La Chambre des métiers de l’artisanat du Burkina Faso a animé une conférence de presse, le 27 février 2020, pour exprimer l’opposition farouche des artisans au projet de rattachement des villages artisanaux au Salon international de l’artisanat de Ouagadougou.

Face à la presse, le président de la Chambre des métiers de l’artisanat du Burkina Faso(CMA-BF), Jacques Athanase Sédogo, entouré d’autres membres du bureau consulaire et de responsables associatifs d’artisans, visiblement remontés, ont clamé leur opposition farouche au projet de rattachement des villages artisanaux au Salon international de l’artisanat de Ouagadougou (SIAO).
Le président de la CMA-BF a indiqué que les villages artisanaux constituent des cadres de formation, de production et de promotion des métiers et des produits de l’artisanat et principalement ceux de l’artisanat d’art. Le Burkina a opérationnalisé son 1er village artisanal en 2000 à Ouagadougou.

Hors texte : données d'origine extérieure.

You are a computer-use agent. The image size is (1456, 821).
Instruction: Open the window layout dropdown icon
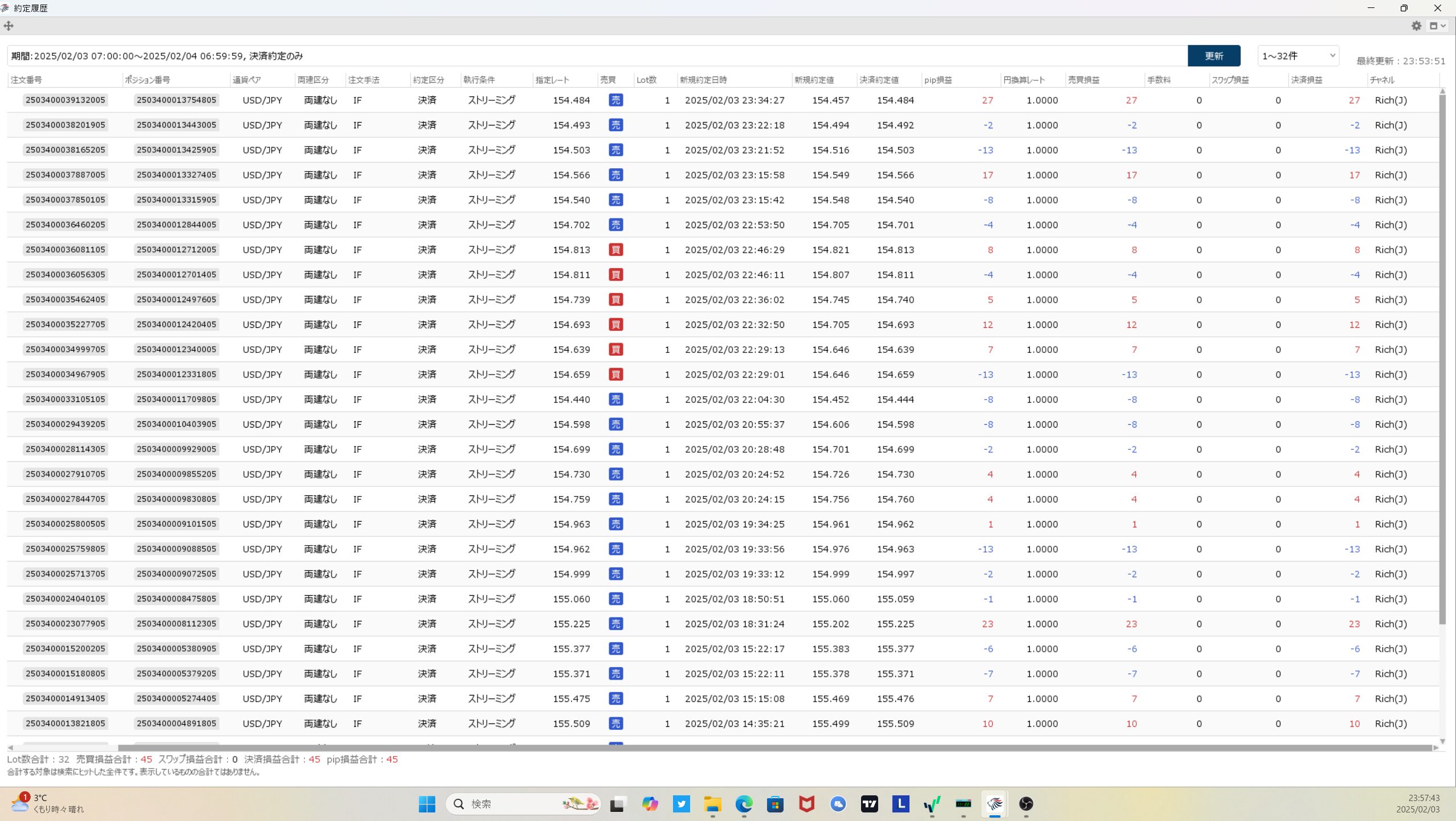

A ce jour, deux autres villages artisanaux ont été créés, à savoir le Village artisanal à Bobo-Dioulasso (VAB) financé par la Chine Taïwan, avec une contribution de l’Etat et celui de Kaya, construit par la Loterie nationale du Burkina(LONAB), à l’occasion de la célébration des festivités du 11-Décembre 2016.
Dans la recherche de solution pour une meilleure organisation et gestion de ces infrastructures, a expliqué M. Sédogo, plusieurs options, de la création d’une Agence de gestion des villages artisanaux (AGVA), pilotée par la direction générale de l’artisanat à leur rattachement au Salon international du SIAO en passant par la cession des villages artisanaux aux conseils régionaux, ont été explorées. Pour le président de la CMA-BF, son institution remplit toutes les conditions pour le rattachement des villages artisanaux. Il en veut pour preuve, l’exécution réussie des marchés de l’Etat de plus de dix milliards par les artisans et ce, par l’entremise de la CMA-BF. Pour lui, sa structure n’a pas bénéficié d’accompagnement conséquent afin de lui permettre de prendre son envol. Le vice-président du bureau consulaire, Jean Marie Tompoudi de renchérir en relevant que la CMA-BF a sollicité un budget de trois cents millions pour cinq ans de fonctionnement contre huit cents millions prévus pour l’AGVA sur une période de trois ans. Pour lui, son institution a pour mission de travailler à l’organisation, à la formation et à la promotion du secteur de l’artisanat alors que le SIAO n’intervient que dans la promotion.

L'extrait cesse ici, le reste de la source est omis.